**EXERCISE PROMPT:**
Your job is to set down the stretch of entries that opens with the line containing "English (34, 555)" and closes with the line containing "About [button] (73, 103)". Keep both end lines, copy each exactly, and add nothing.

**GIVEN INFORMATION:**
+++++

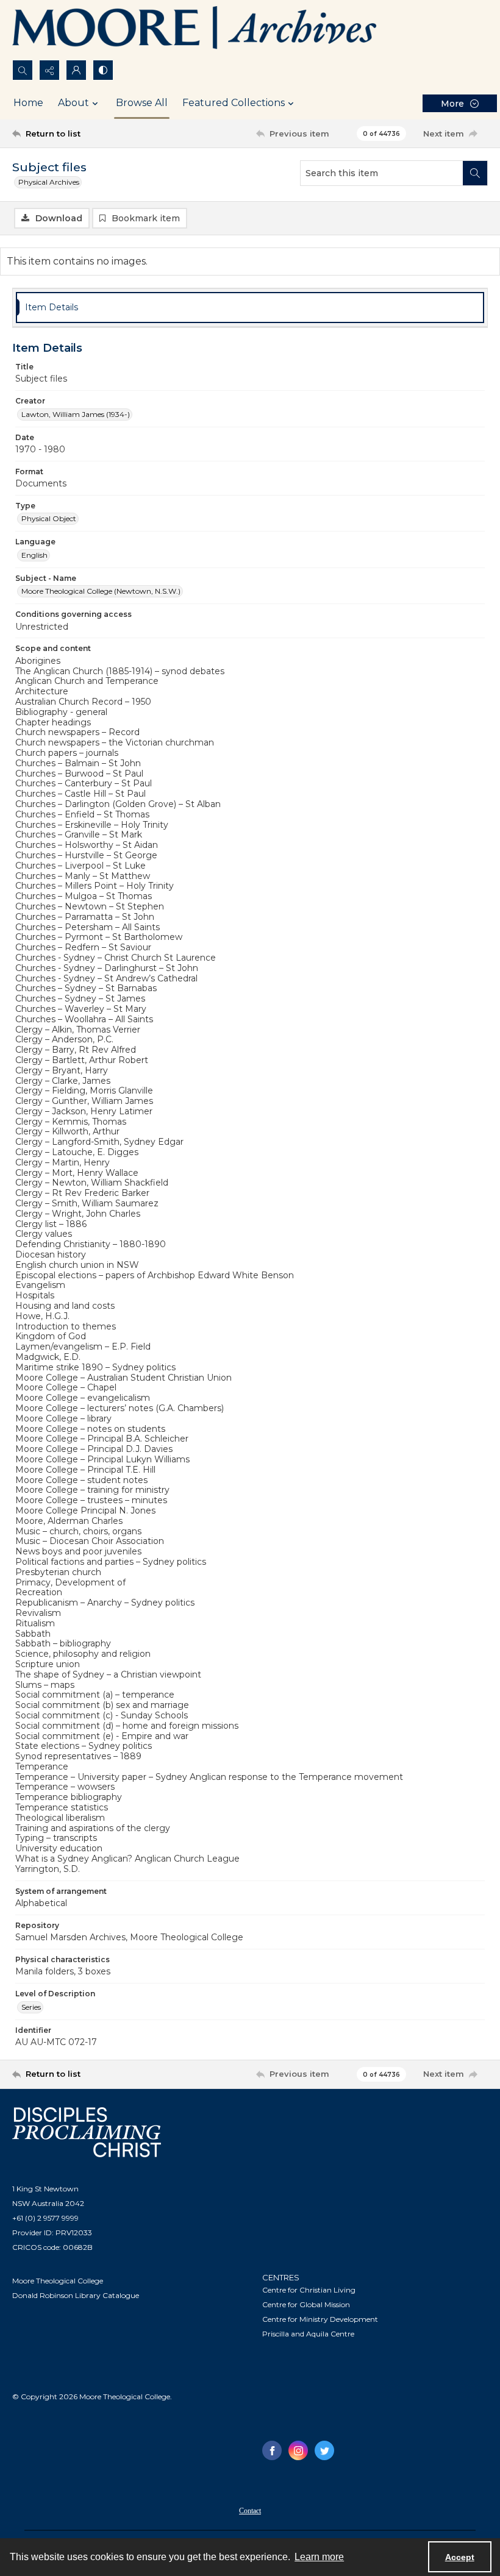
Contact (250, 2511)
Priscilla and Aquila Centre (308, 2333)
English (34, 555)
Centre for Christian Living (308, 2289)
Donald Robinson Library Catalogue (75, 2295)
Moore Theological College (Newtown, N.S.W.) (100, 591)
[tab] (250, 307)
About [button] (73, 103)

+++++

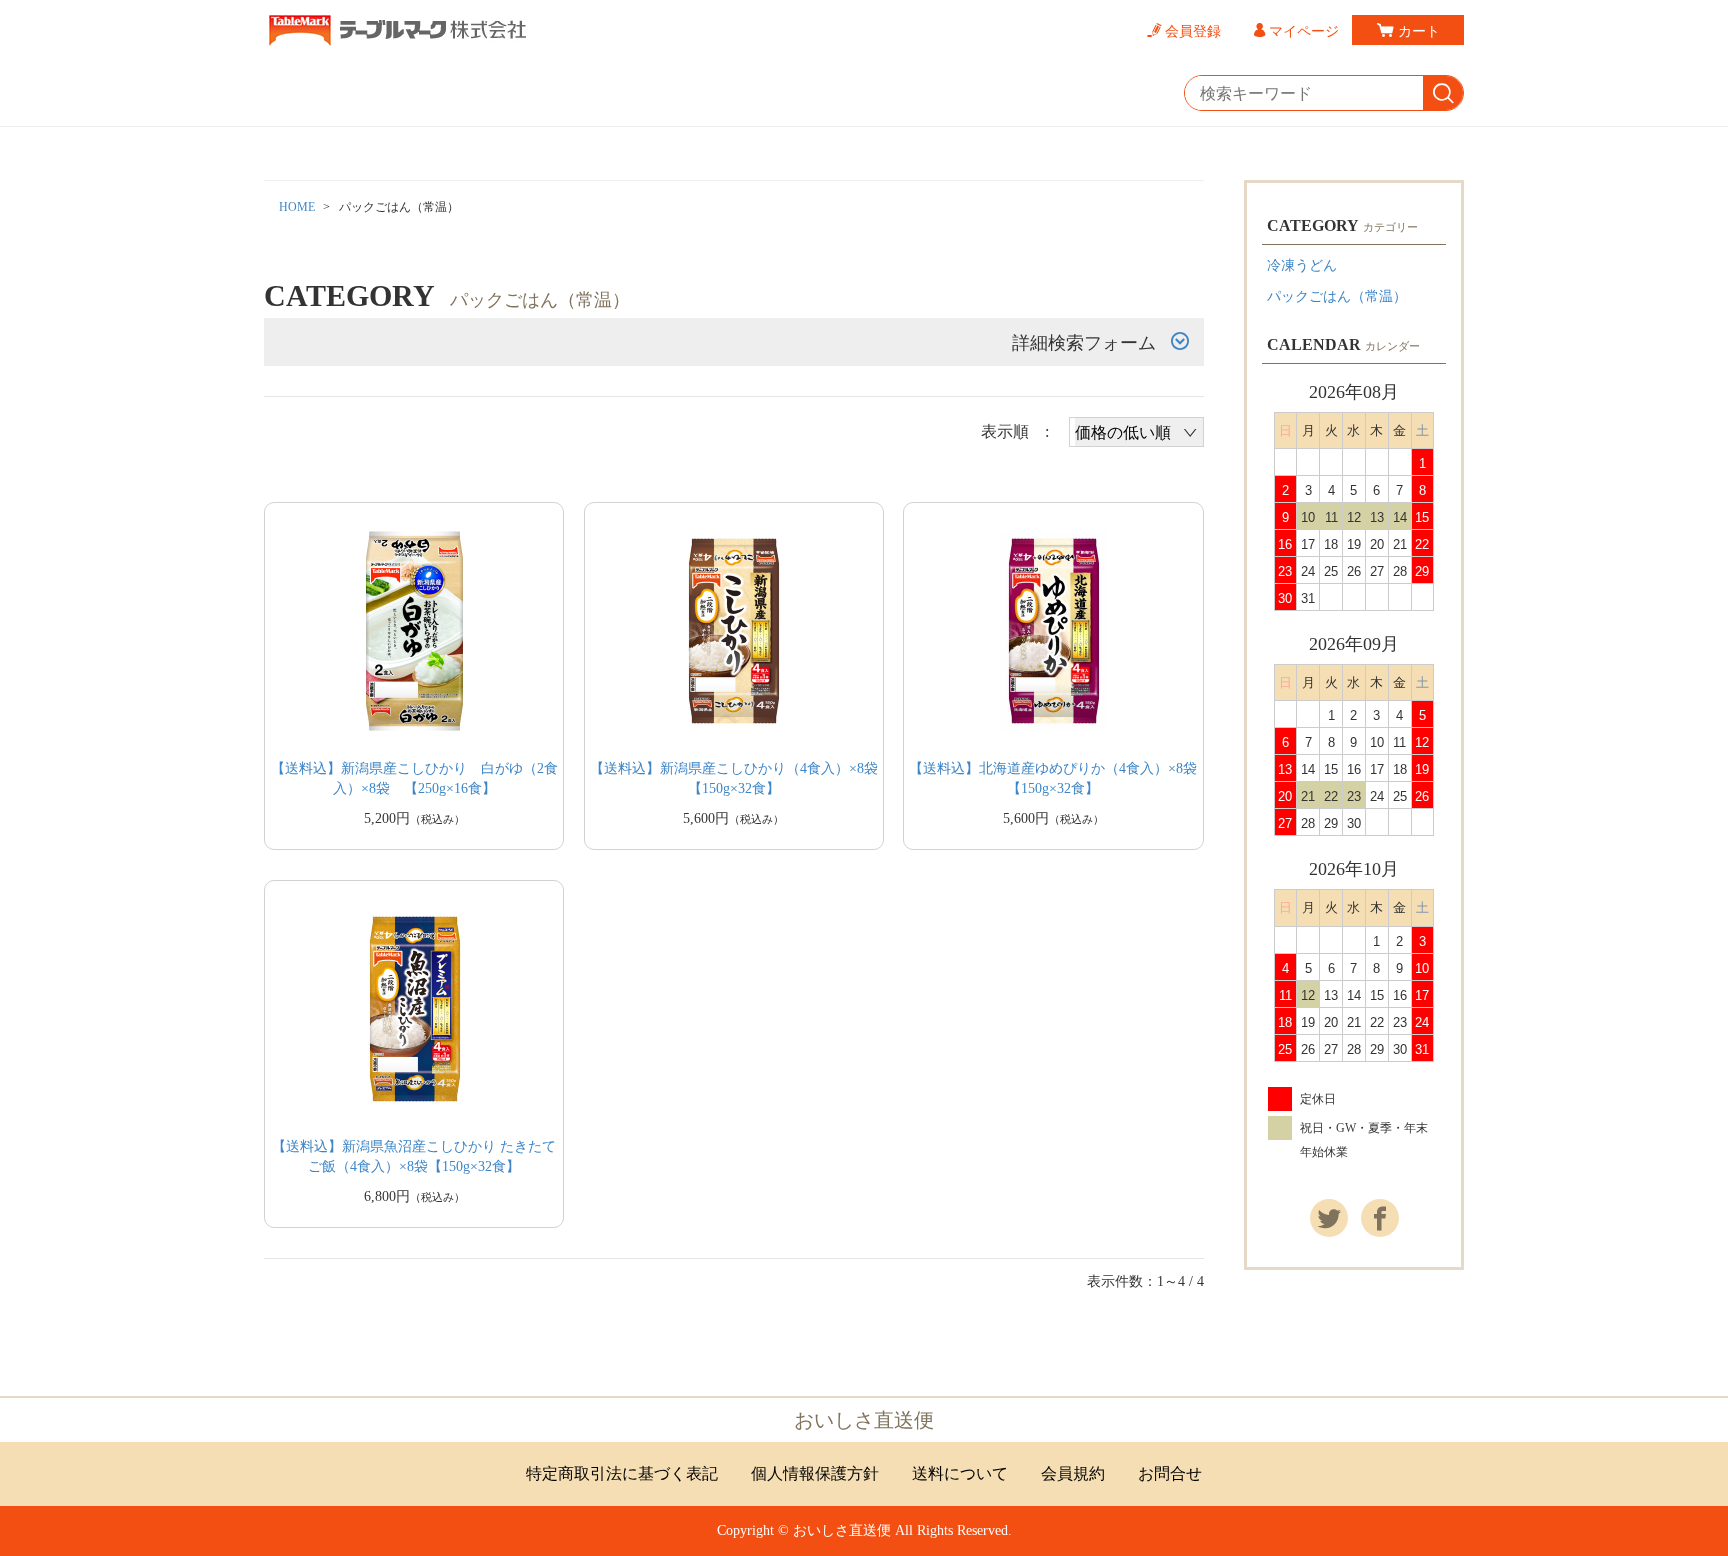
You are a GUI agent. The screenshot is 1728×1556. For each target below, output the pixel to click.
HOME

+++++

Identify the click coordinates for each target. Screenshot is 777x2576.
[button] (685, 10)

+++++

**FINISHED TASK:**
English (34, 555)
Centre for Christian Living (308, 2289)
Donald Robinson Library Catalogue (75, 2295)
Moore Theological College (Newtown, N.S.W.) (100, 591)
[tab] (250, 307)
About [button] (73, 103)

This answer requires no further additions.